__WHAT TO PRODUCE__
A precise copy of the data is required, with every picture left out.

__PROVIDED ENTRIES__
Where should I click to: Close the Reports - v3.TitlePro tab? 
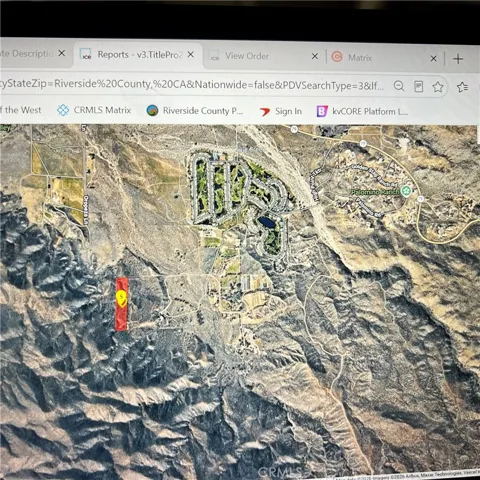click(191, 54)
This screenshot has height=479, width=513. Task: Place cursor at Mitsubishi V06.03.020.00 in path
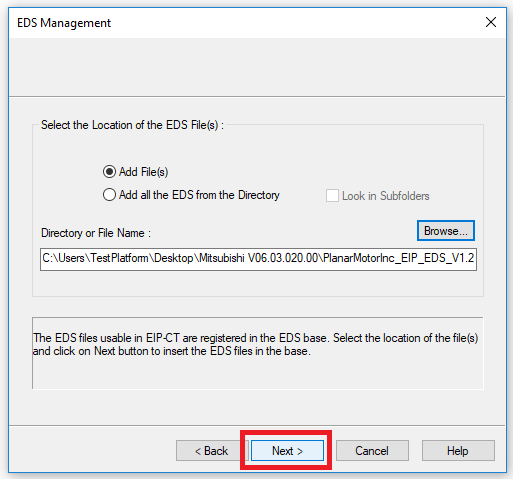point(259,258)
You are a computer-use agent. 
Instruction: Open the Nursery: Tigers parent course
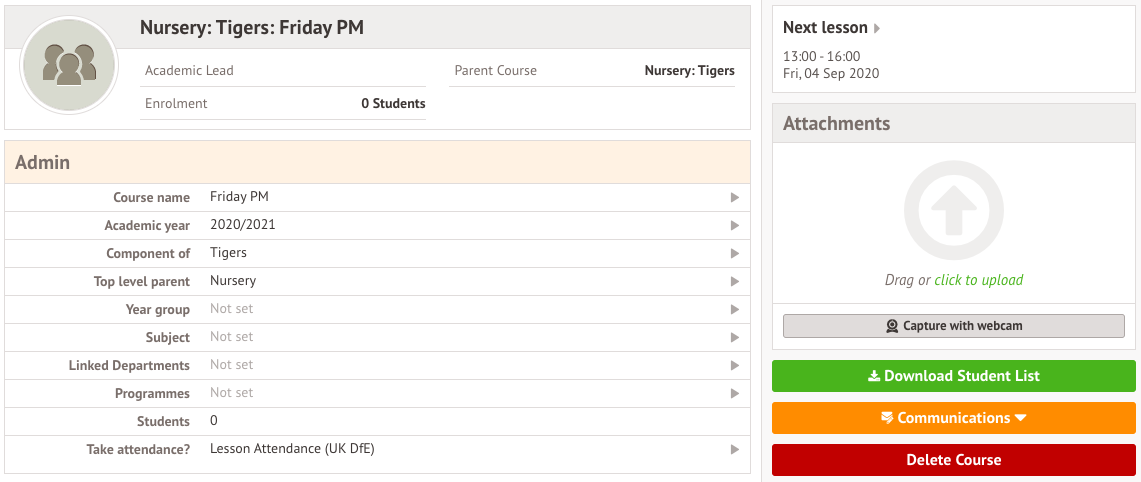click(x=689, y=71)
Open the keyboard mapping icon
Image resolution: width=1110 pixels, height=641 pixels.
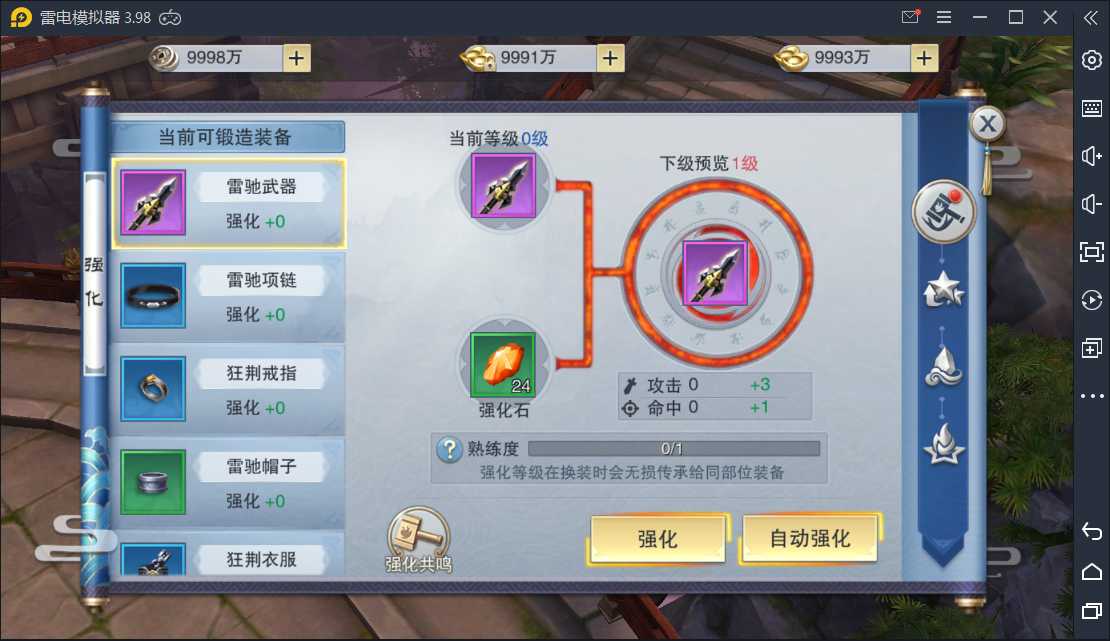(x=1092, y=108)
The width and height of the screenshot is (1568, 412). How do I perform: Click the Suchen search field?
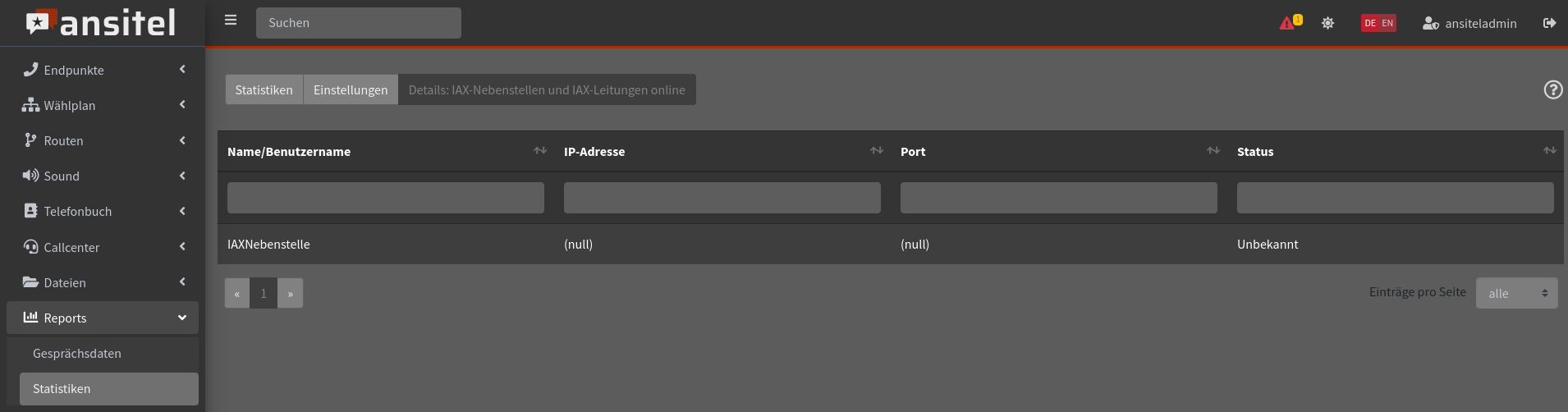[358, 23]
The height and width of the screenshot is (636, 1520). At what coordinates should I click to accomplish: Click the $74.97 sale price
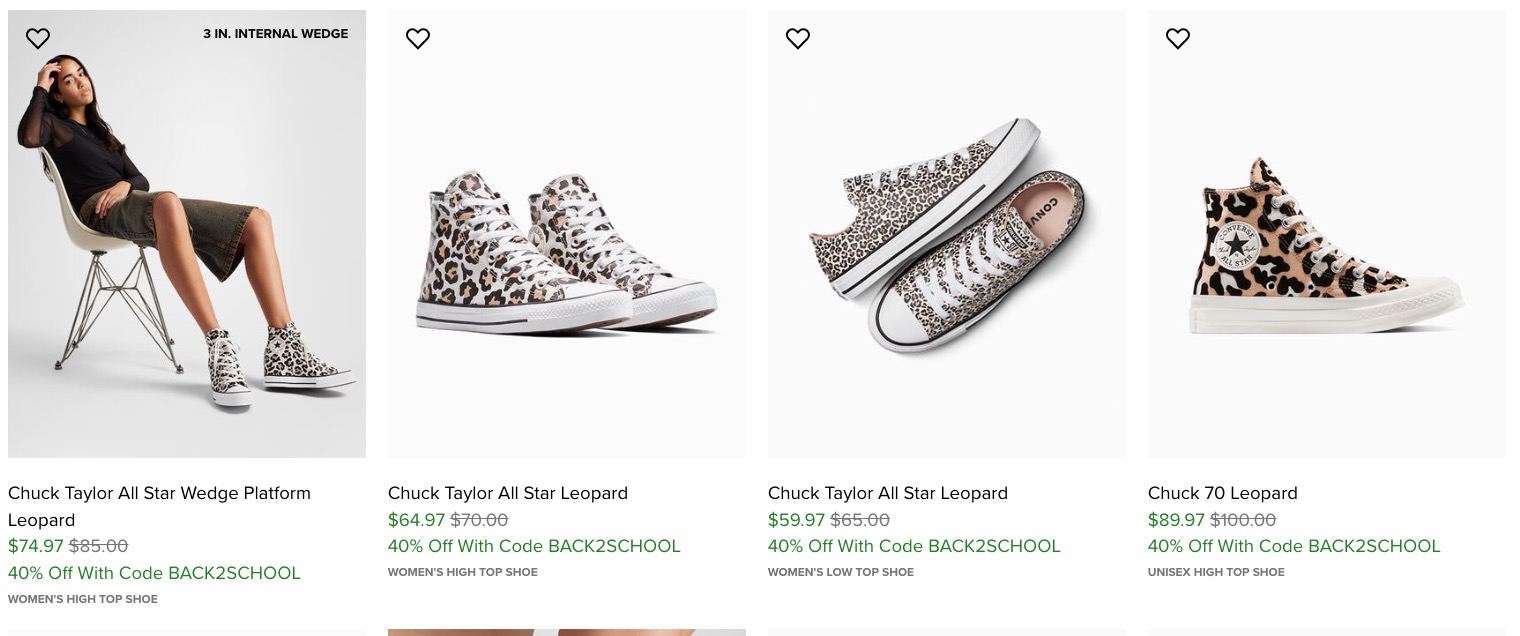click(36, 547)
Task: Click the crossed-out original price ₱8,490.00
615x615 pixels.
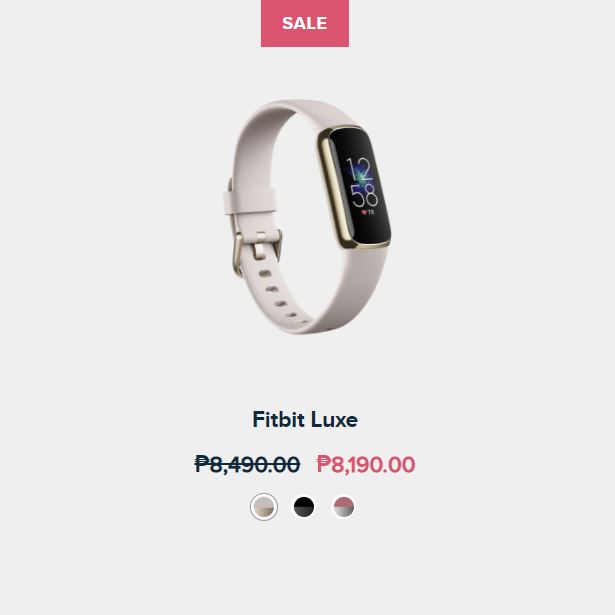Action: coord(247,464)
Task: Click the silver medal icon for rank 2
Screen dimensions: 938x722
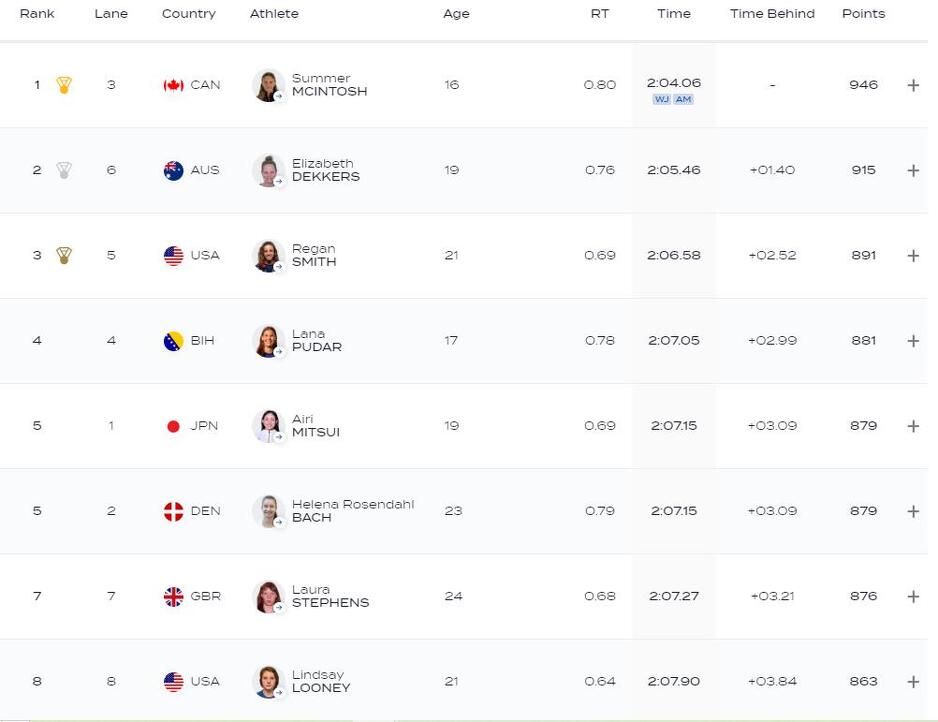Action: tap(64, 170)
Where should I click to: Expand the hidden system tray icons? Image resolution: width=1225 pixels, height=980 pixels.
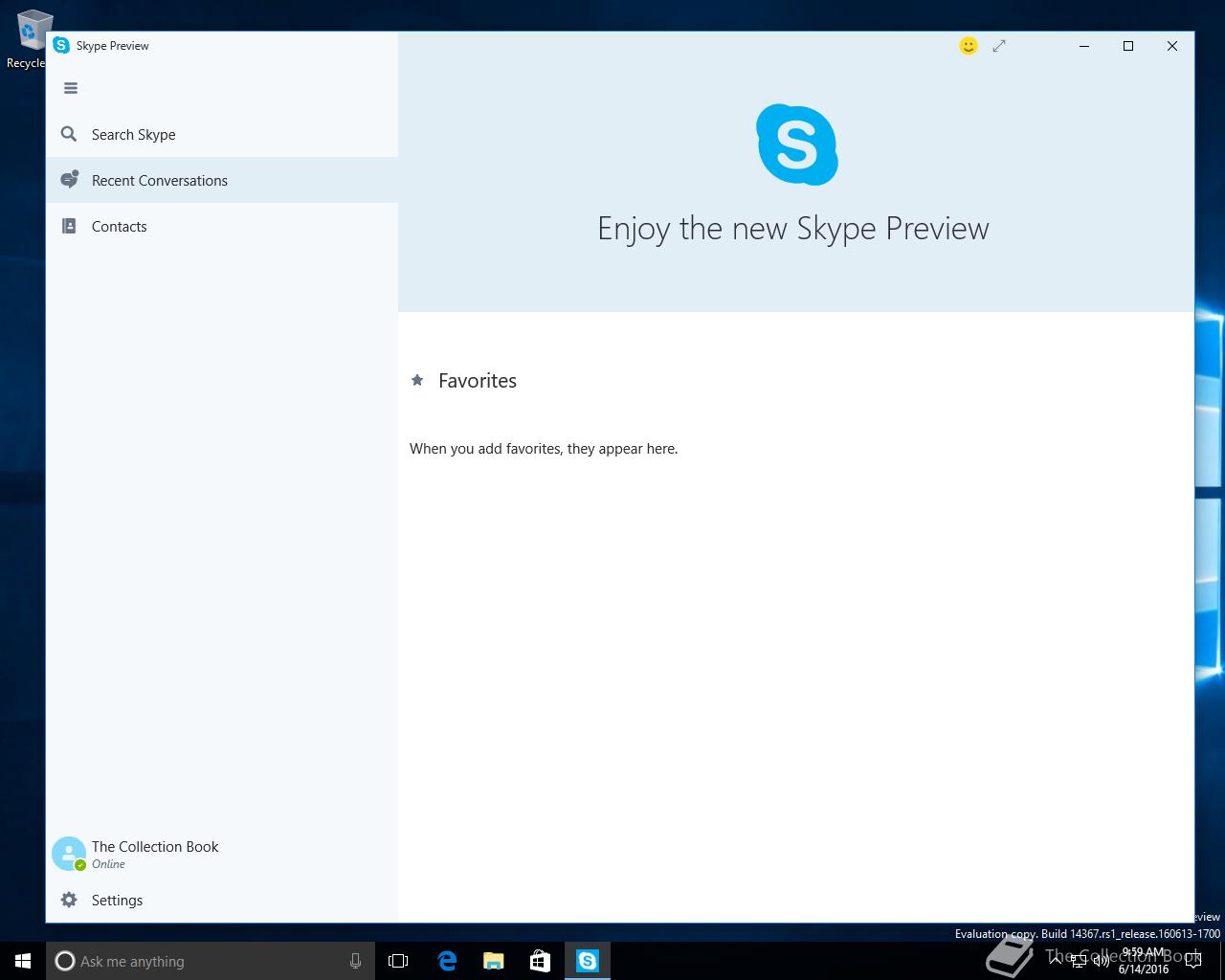pyautogui.click(x=1056, y=961)
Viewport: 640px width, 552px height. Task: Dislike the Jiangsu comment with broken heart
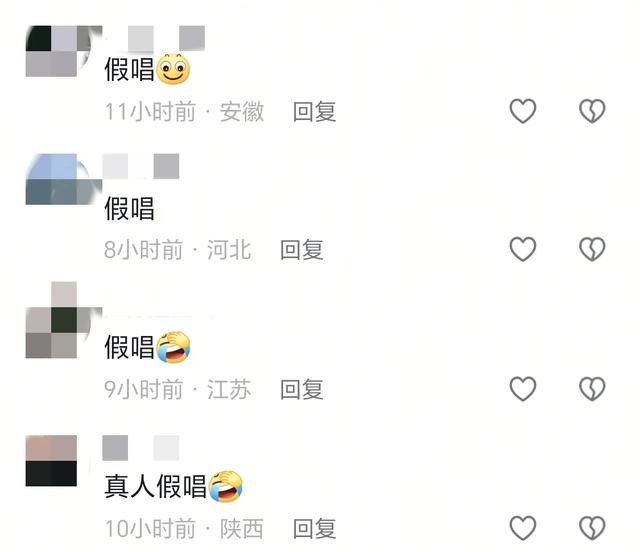(x=592, y=389)
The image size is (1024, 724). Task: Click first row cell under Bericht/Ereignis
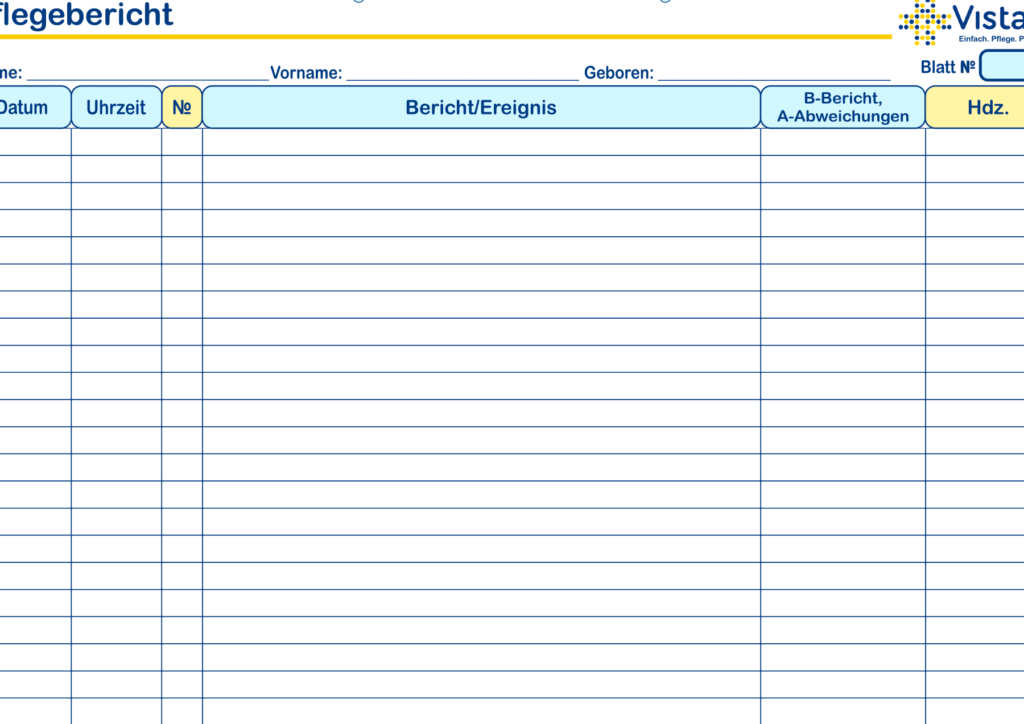(x=481, y=142)
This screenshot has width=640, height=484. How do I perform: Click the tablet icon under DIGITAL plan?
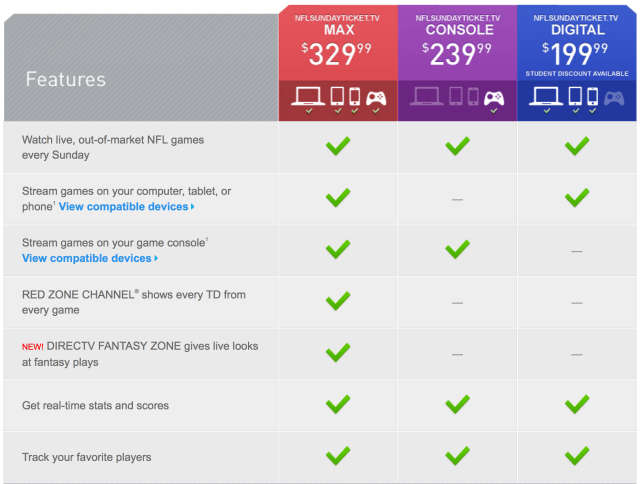coord(575,97)
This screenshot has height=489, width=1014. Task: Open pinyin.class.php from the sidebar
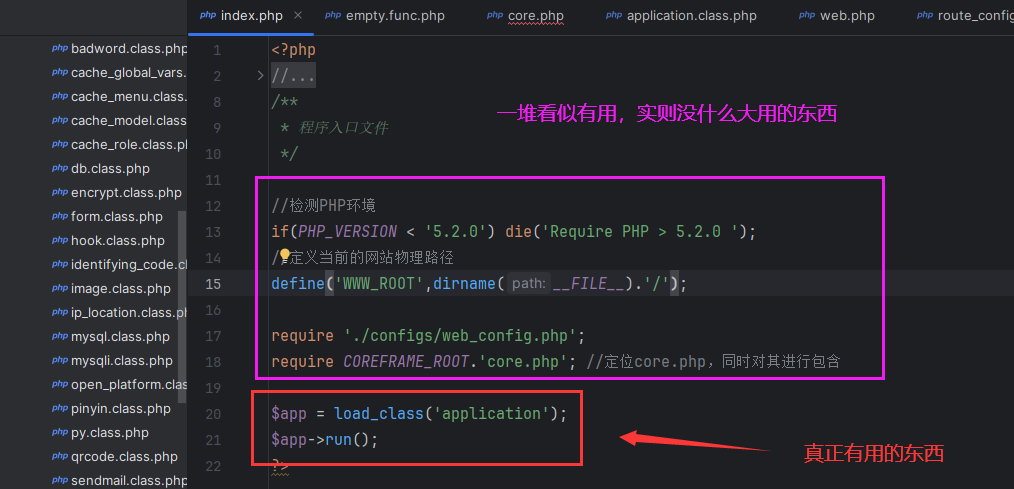coord(120,409)
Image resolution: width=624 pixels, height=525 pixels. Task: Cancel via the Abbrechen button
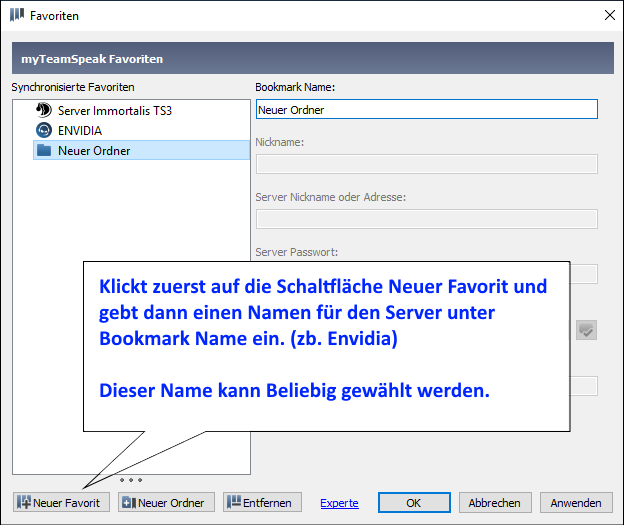click(494, 502)
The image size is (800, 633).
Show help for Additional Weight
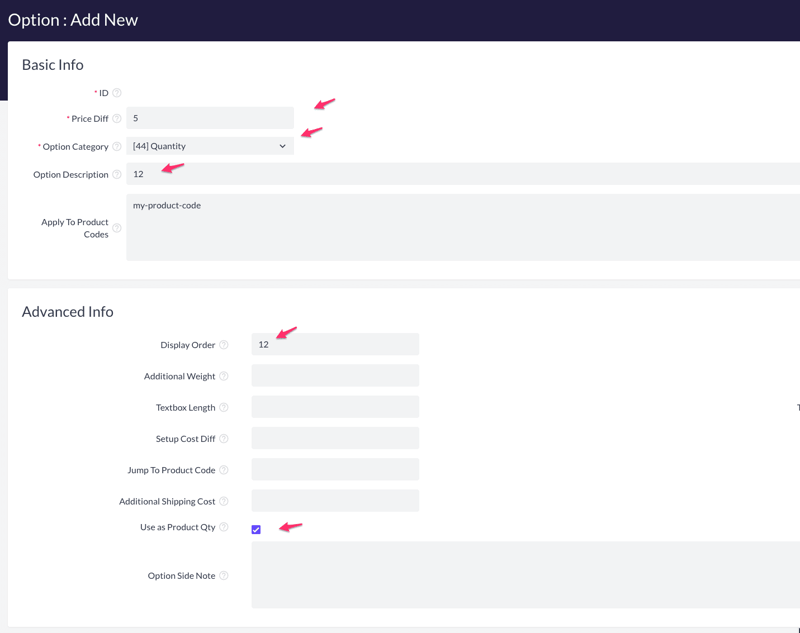point(224,377)
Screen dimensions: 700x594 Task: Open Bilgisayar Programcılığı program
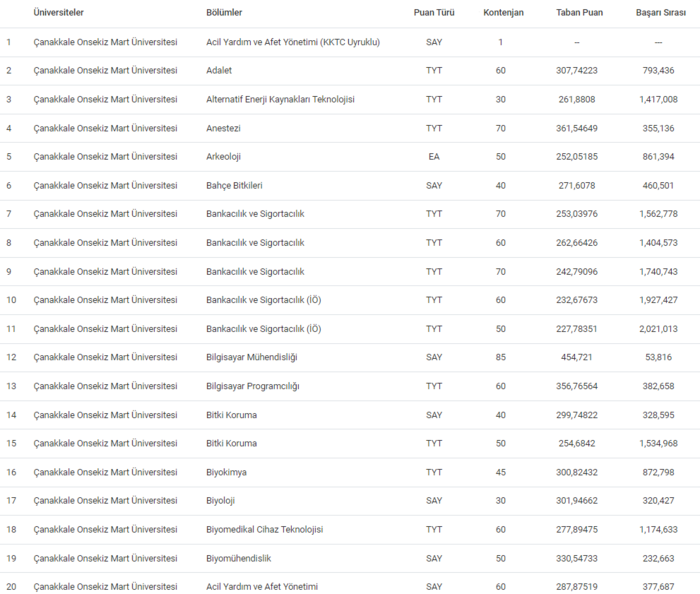252,386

__OUTPUT OF THE EXERCISE__
Where should I click to: Close the Reports - v3.TitlePro tab? 
click(191, 54)
This screenshot has height=479, width=513. Task: Place cursor at Mitsubishi V06.03.020.00 in path
point(259,258)
You are a computer-use agent. 
Instruction: Open the Nursery: Tigers parent course
click(x=689, y=71)
Open the keyboard mapping icon
Image resolution: width=1110 pixels, height=641 pixels.
(x=1092, y=108)
The width and height of the screenshot is (1568, 412). How do I perform: Click the Suchen search field?
[358, 23]
The height and width of the screenshot is (636, 1520). At what coordinates should I click to accomplish: Click the $74.97 sale price
click(36, 547)
Task: Click the crossed-out original price ₱8,490.00
615x615 pixels.
Action: coord(247,464)
Task: Click the silver medal icon for rank 2
Screen dimensions: 938x722
Action: tap(64, 170)
Where should I click to: Expand the hidden system tray icons? Image resolution: width=1225 pixels, height=980 pixels.
pyautogui.click(x=1056, y=961)
Viewport: 640px width, 552px height. Task: Dislike the Jiangsu comment with broken heart
(x=592, y=389)
The image size is (1024, 724). Task: Click first row cell under Bericht/Ereignis
(x=481, y=142)
This screenshot has width=640, height=484. How do I perform: Click the tablet icon under DIGITAL plan?
coord(575,97)
This screenshot has height=489, width=1014. Task: Open pinyin.class.php from the sidebar
coord(120,409)
Image resolution: width=624 pixels, height=525 pixels. Task: Cancel via the Abbrechen button
click(494, 502)
The image size is (800, 633).
Show help for Additional Weight
point(224,377)
Screen dimensions: 700x594 Task: Open Bilgisayar Programcılığı program
252,386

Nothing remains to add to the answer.